Supplied records:
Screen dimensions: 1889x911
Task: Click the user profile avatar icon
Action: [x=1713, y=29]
---
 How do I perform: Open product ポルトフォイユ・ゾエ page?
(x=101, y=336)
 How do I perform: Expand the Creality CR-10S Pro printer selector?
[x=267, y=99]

What you need to do: Echo the data lines from the one containing "How do I perform: Open" through the one containing "[x=267, y=99]", inclusive.

Answer for this exercise:
 How do I perform: Open product ポルトフォイユ・ゾエ page?
(x=101, y=336)
 How do I perform: Expand the Creality CR-10S Pro printer selector?
[x=267, y=99]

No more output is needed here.